WATERBURY, Vt. – The best of the American-Canadian Tour is ready to head north this weekend.
The Claude Leclerc 150 at Quebec’s Autodrome Chaudiere on Saturday and the Jean-Paul Cabana 125 at Circuit Riverside Speedway Ste-Croix on Sunday are shaping up as a triumphant return to la belle province for the region’s premier late model racing series.
The biggest U.S. stars of the ACT Tour will be at Autodrome Chaudiere this Saturday racing for the $5,000 (USD) top prize, including two-time defending champion Scott Payea, current point leader Rich Dubeau, previous Canada winner Jimmy Hebert and top rookie Stephen Donahue.
Others such as former ACT Rookie of the Year Brandon Atkins, defending Seekonk Speedway champion Ryan Kuhn, and rising star Christopher Pelkey are making the trek for the first point-counting ACT Tour event in Canada since 2015.
While the Jean-Paul Cabana 125 the following day does not count for points, many U.S. drivers are expected to stay over and fire up the engines once again on Sunday. That event pays $5,000 (CAD) to win, meaning it could be a lucrative trip abroad for one or more racers.
“The doubleheader part of it is pretty cool,” Atkins said. “We’re looking forward to doing a two-race Saturday-Sunday deal. We’ve never done that in the same car. We did that a couple years ago with the Modified and Late Model at Airborne and Thunder Road, but we’ve never done two big races in the same weekend back-to-back. It’s an old-school sort of thing. I remember hearing about the Tour doing that back in the day, but it hasn’t happened for quite a while.”
For some, more than just money is on the line. The point battle is already looking like it will once again come down to the final laps. Dubeau and Hebert sit one-two in the standings as both chase their first touring championship. But Payea is just 26 points out of first after winning the Spring Green at White Mountain Motorsports Park.
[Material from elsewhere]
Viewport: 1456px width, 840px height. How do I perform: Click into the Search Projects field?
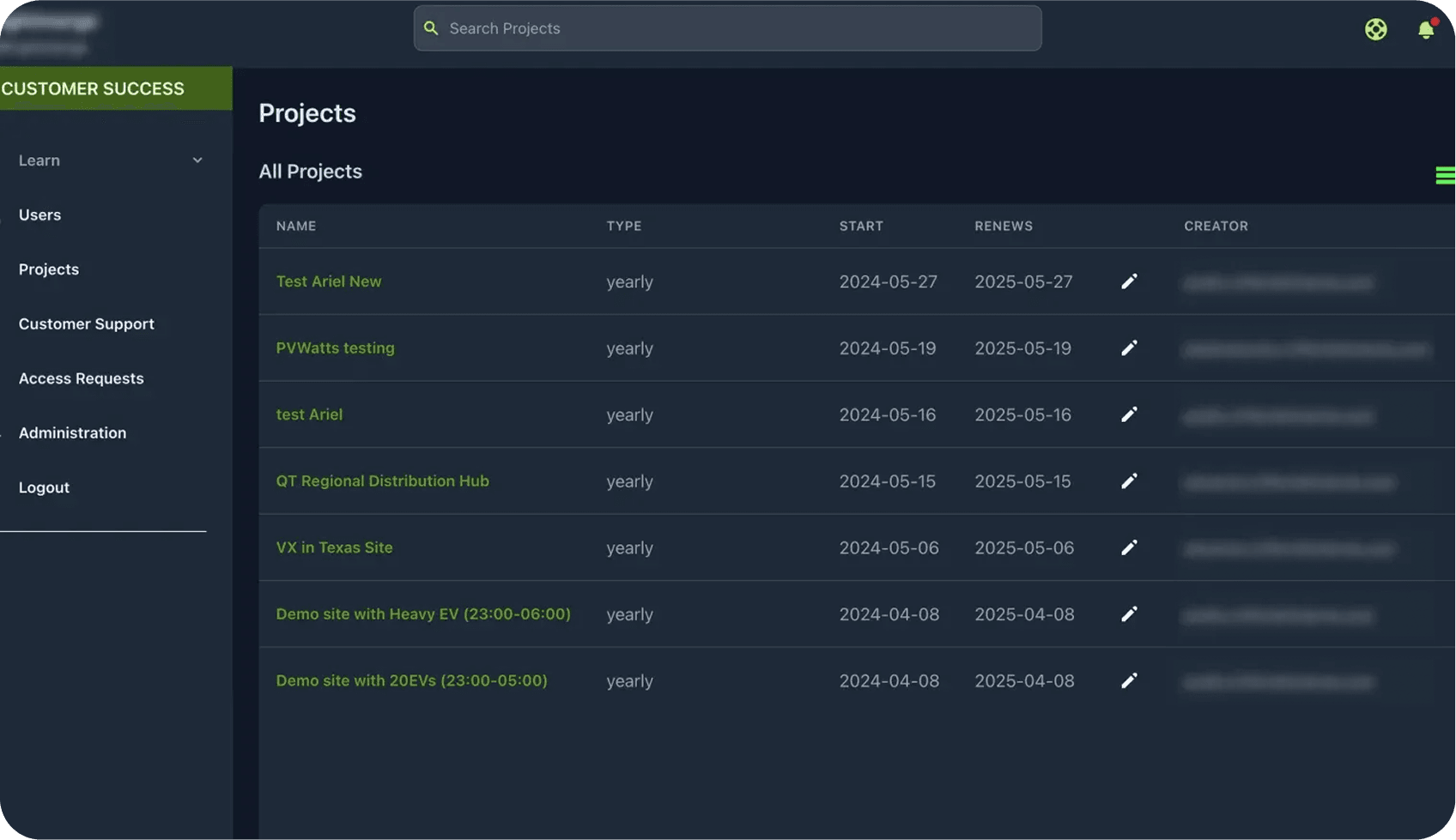click(x=738, y=28)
Donahue and Chip Grenier, Mathieu Kingsbury and Dylan Payea are among the others who could put themselves in title contention with a strong performance on Saturday.
In the end, winning is still the main thing. The doubleheader will be two of the biggest stock car racing events of the year in Quebec – and for ACT late models as a whole. For drivers such as Dubeau, Atkins, Donahue, Pelkey, Dylan Payea and Kuhn who are still seeking their first ACT-sanctioned win, capturing it on such a huge stage would be an even bigger deal.
“That would be awesome,” Atkins said. “We’ve had really good cars at both places. At Ste-Croix, we’ve never really had good luck – we’ve been caught up in some skirmishes, and sometimes, finishing is the first goal. But at Chaudiere, we had a really good car when we raced there (in 2015). We finished seventh, and we’d never even seen the place before that race. So we have some good notes to start with. To get our first ACT-sanctioned win anywhere would be really cool, but doing it up there would be excellent – especially if it was night number one. I can’t think of a better momentum-builder for a second race than a win on the first night.”
Of course, the U.S. racers must beat out some stout Canadian competition on their home turf. Patrick Laperle, one of the most accomplished late model racers in Quebec history, headlines their side of the entry list. Claude Leclerc will attempt to qualify for his namesake race as will Kingsbury and former Série ACT champion Jonathan Bouvrette. Jean-Francois Dery, another former ACT Quebec champion, will be at Sunday’s Jean-Paul Cabana 125.
Many of Autodrome Chaudiere’s weekly NASCAR late model runners, who run under ACT rules, have also entered the Claude Leclerc 150. They include defending track champion Samuel Charland, top runners Jeff Cote and Christophe Paquet, and youngster Alexendre Tardif. Add in former Série ACT racers like Marc-Andre Cliché who are dusting off their Late Models, and the two events could see some of the biggest car counts of the year for ACT.